Garage Beat '66 Volume 1: Like What, Me Worry?! is the first installment in the Garage Beat '66 series of garage rock compilations issued by Sundazed Music, which is available exclusively on compact disc. It features well-researched liner notes, written by recognized garage rock authorities, which supply background information about each song and act, often including photographs of the bands. Like all of the entries in the series it is noted for good sound quality, as all of the tracks are mastered from the original studio master sources.

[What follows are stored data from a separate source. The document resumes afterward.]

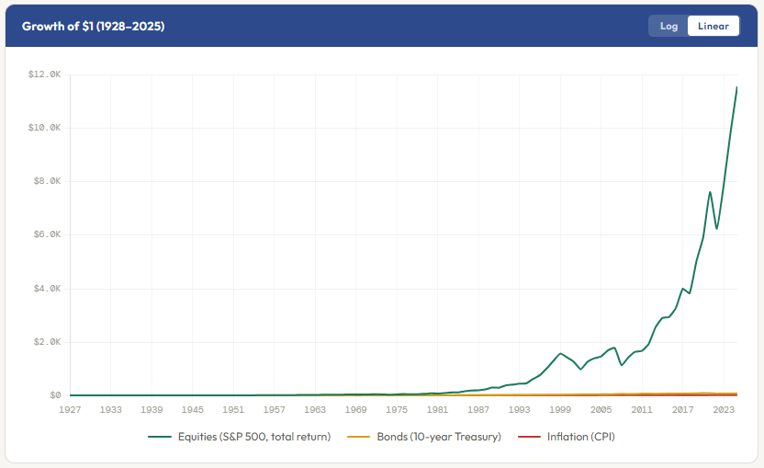Select the 2023 x-axis label
Screen dimensions: 764x468
[x=724, y=409]
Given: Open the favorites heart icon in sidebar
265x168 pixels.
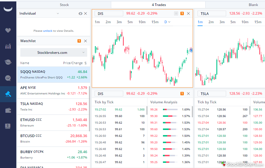Looking at the screenshot, I should (8, 31).
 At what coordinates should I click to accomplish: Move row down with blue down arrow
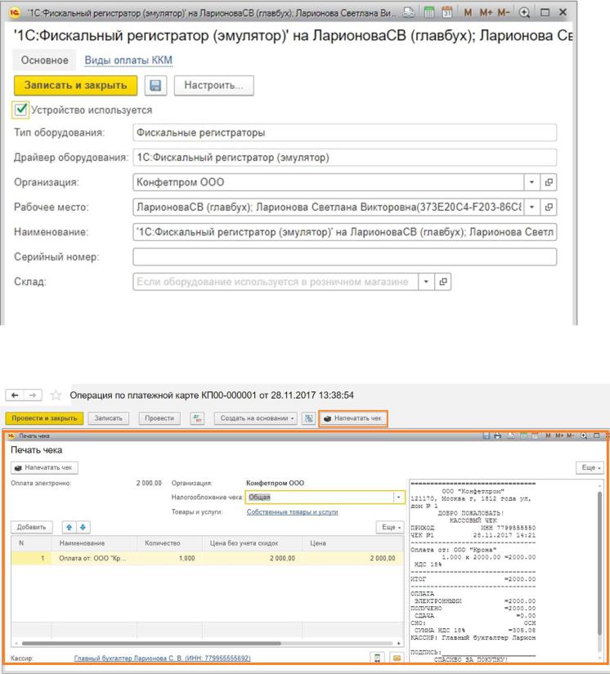[81, 527]
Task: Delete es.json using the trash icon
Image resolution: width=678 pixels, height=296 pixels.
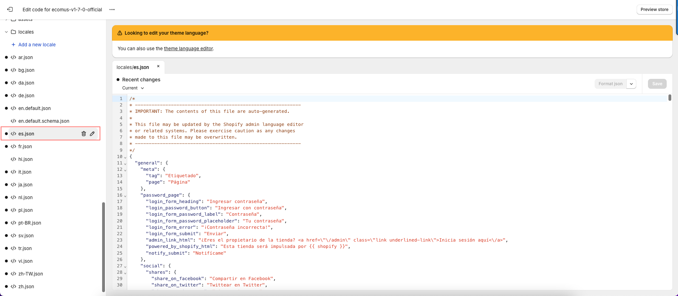Action: pyautogui.click(x=84, y=134)
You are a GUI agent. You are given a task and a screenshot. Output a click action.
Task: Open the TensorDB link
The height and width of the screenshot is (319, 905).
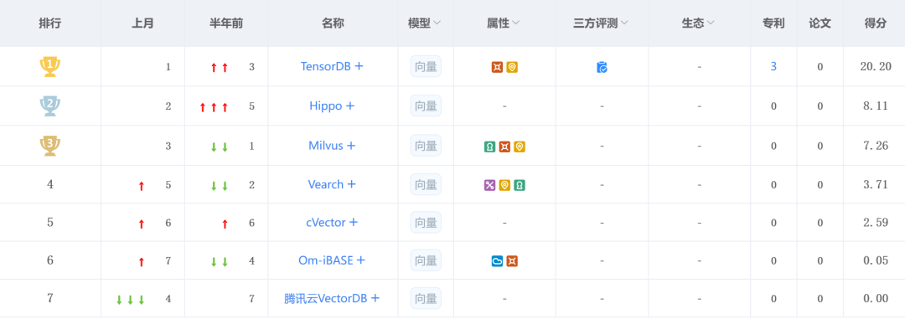tap(325, 66)
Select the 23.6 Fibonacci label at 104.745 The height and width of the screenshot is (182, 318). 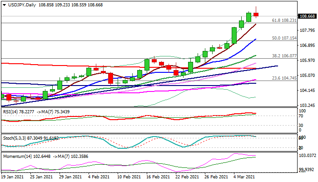click(284, 78)
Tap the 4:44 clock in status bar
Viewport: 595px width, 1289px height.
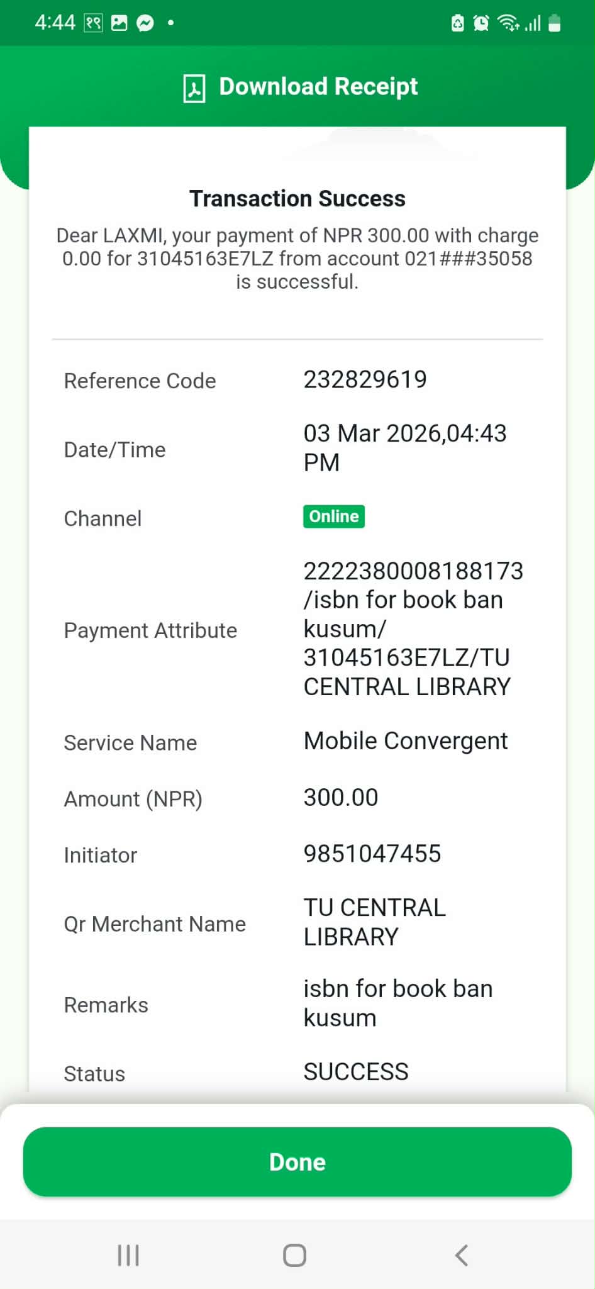point(55,23)
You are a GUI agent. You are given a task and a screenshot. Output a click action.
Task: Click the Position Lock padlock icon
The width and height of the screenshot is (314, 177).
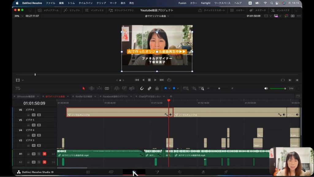[x=157, y=89]
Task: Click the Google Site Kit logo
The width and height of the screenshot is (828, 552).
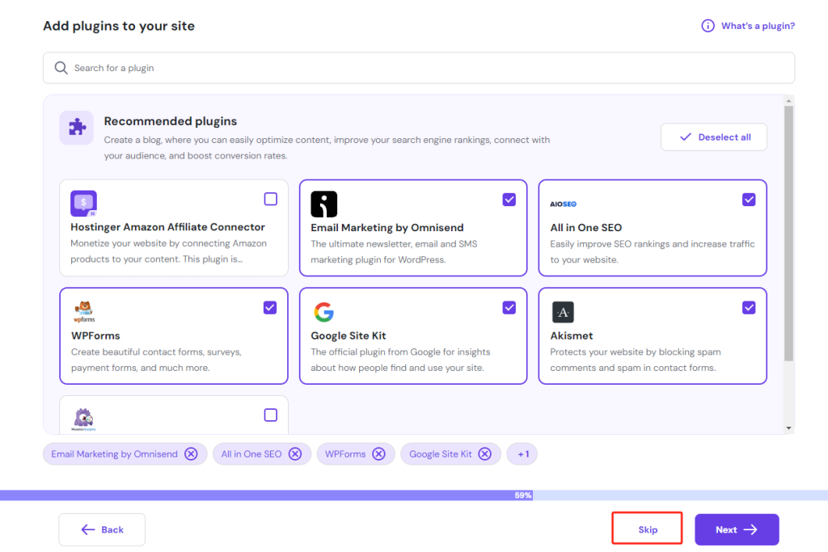Action: [323, 312]
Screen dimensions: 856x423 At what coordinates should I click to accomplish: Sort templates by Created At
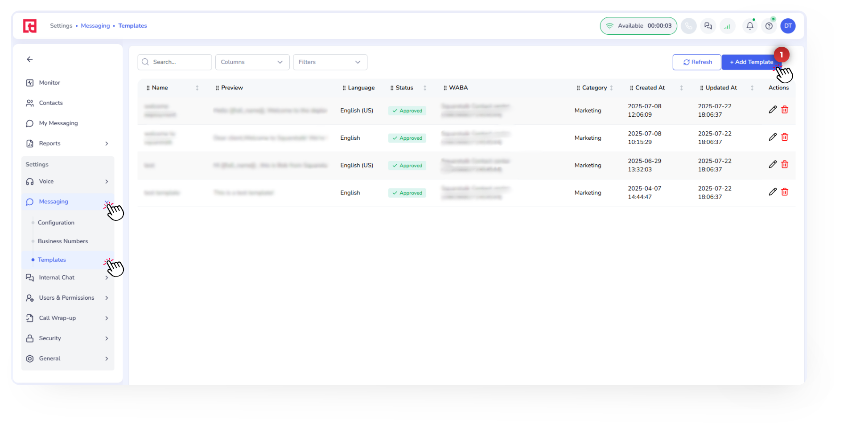tap(681, 88)
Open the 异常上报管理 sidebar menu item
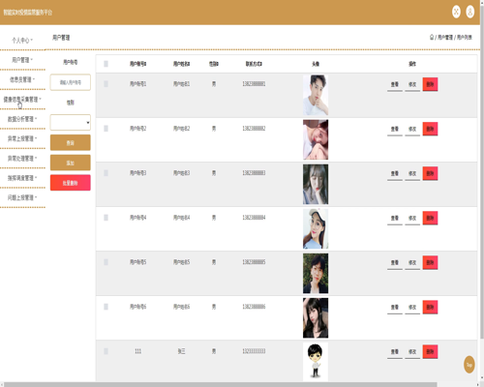Screen dimensions: 484x387 pos(22,138)
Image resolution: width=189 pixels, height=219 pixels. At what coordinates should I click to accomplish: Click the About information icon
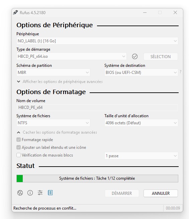click(30, 193)
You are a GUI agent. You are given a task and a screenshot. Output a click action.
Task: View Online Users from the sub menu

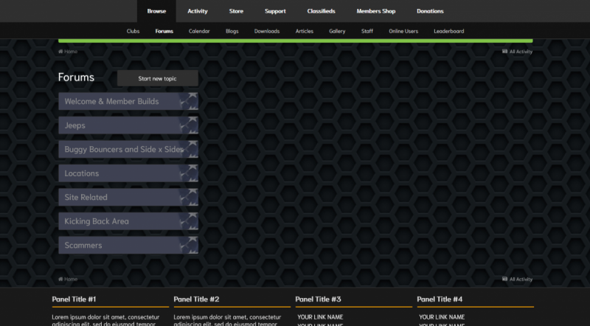pos(403,31)
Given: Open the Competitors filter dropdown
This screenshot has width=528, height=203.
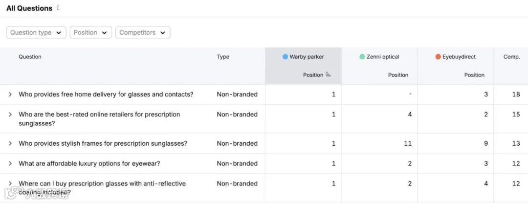Looking at the screenshot, I should point(143,33).
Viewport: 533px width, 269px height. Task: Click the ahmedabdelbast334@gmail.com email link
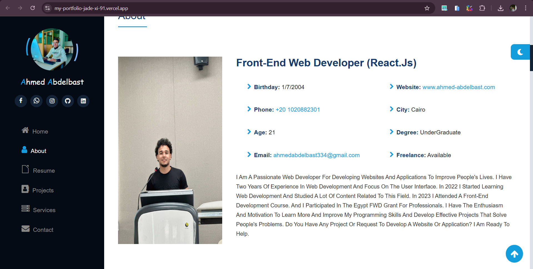pos(316,155)
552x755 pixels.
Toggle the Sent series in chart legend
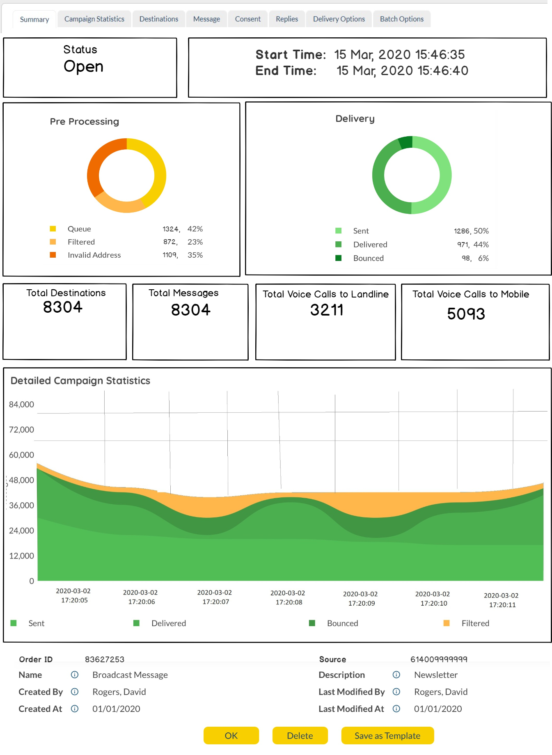tap(14, 623)
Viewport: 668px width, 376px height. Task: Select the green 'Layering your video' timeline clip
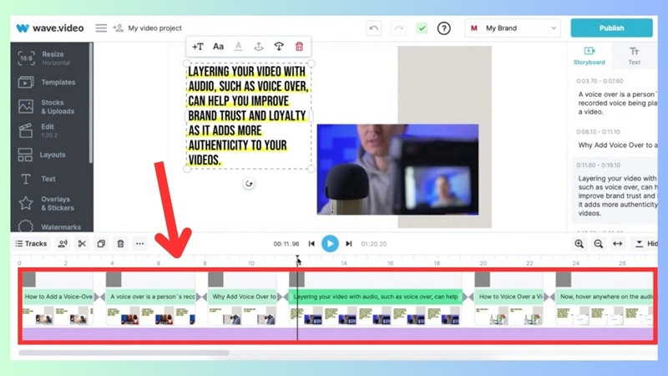coord(376,297)
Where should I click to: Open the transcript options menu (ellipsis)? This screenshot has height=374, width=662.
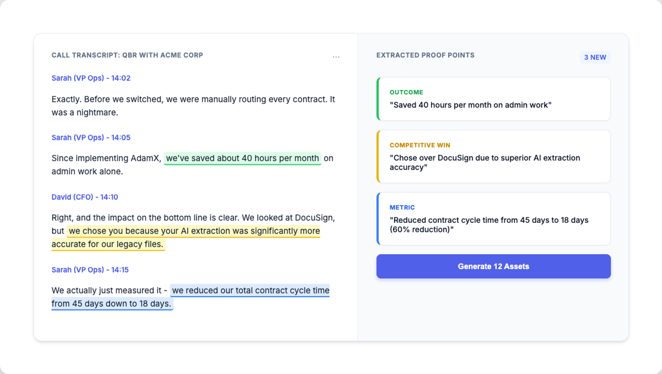coord(336,56)

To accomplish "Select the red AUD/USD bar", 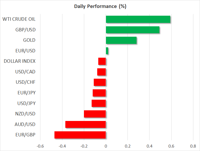I will 86,124.
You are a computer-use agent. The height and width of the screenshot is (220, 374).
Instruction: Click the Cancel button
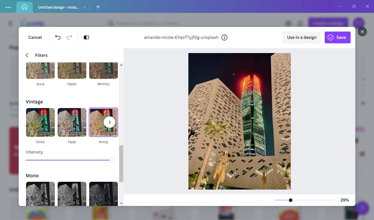(x=35, y=37)
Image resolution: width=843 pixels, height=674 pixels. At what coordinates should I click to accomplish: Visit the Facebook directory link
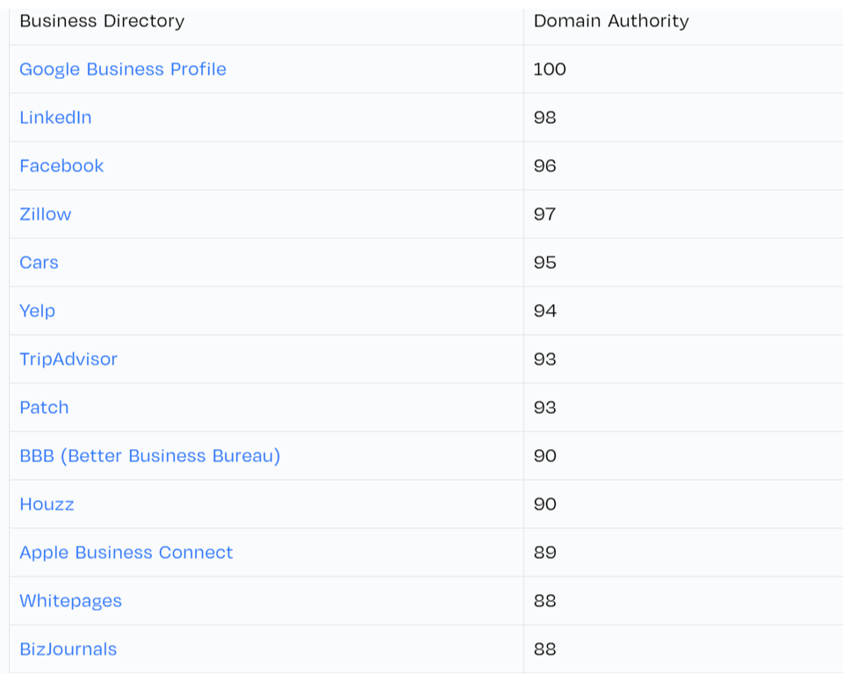pyautogui.click(x=61, y=166)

The set opens with "Like What, Me Worry," by 006. Also featured are two cuts by the Sparkles from Levelland, Texas: "No Friend of Mine" and "Hipsville 29 B.C. (I Need Help)." Fellow Lone Star State residents, Neal Ford and the Fanatics, of Houston perform "Shame on You," replete with its highly idiosyncratic guitar solo. The Fe-Fi-Four Plus 2 provide the bad acid trip-saga, "I Wanna Come Back (From the World of LSD)." Matthew Moore Plus Four cover Buffy Sainte-Marie's oft-covered garage folk anthem "Codyne (She's Real)" and the Words of Luv do a rendition P.F. Sloans "I'd Have to Be Outta My Mind." The set also includes the unlikely presence of John Hammond Jr. covering Billy Boy Arnold's "I Wish You Would," with Bill Wyman on bass and Robbie Robertson on guitar, doing a different take of the number than the one which appears on his So Many Roads album.

==Track listing==

1. 006: "Like What, Me Worry" 2:34
2. The Country Gentlemen: "Saturday Night" 1:55
3. Fever Tree: "I Can Beat Your Drum" 2:03
4. The Sparkles: "Hipsville 29 B.C. (I Need Help)" 2:11
5. The Centuries: "Hard Times" (Billy Beard) 2:26
6. The Kreeg: "Impressin'" (Bob Sturtcman) 2:38
7. The "In": "Just Give Me Time" 2:20
8. The Ban: "Bye Bye" (Tony McGuire) 2:44
9. Executioners: "I Want the Rain" 2:43
10. The Odyssey: "Little Girl, Little Boy" (Jerry Berke) 2:22
11. Matthew Moore Plus Four: "Codyne (She's Real)" (Buffy Sainte-Marie) 2:51
12. Words of Luv: "I'd Have to Be Outta My Mind" (P.F. Sloan) 2:49
13. Five Of Us: "Hey You" 2:14
14. John Hammond, Jr.: "I Wish You Would" (Billy Boy Arnold) 2:40
15. Just Two Guys: "Eyes" 2:47
16. Olivers: "Beeker Street" 2:04
17. Neal Ford and the Fanatics: "Shame on You" (Bobbye Johnson) 2:13
18. Smokestack Lightnin': "Look What You've Done" (Ronnie Darling/Ric Eiserling) 2:54
19. The Sparkles: "No Friend of Mine" (Jay Turnbow) 2:24
20. The Fe-Fi-Four Plus 2: "I Wanna Come Back (From the World of LSD)" (Danny Houlihan) 2:17

==Catalogue and release information==

- Compact disc (SC 11139)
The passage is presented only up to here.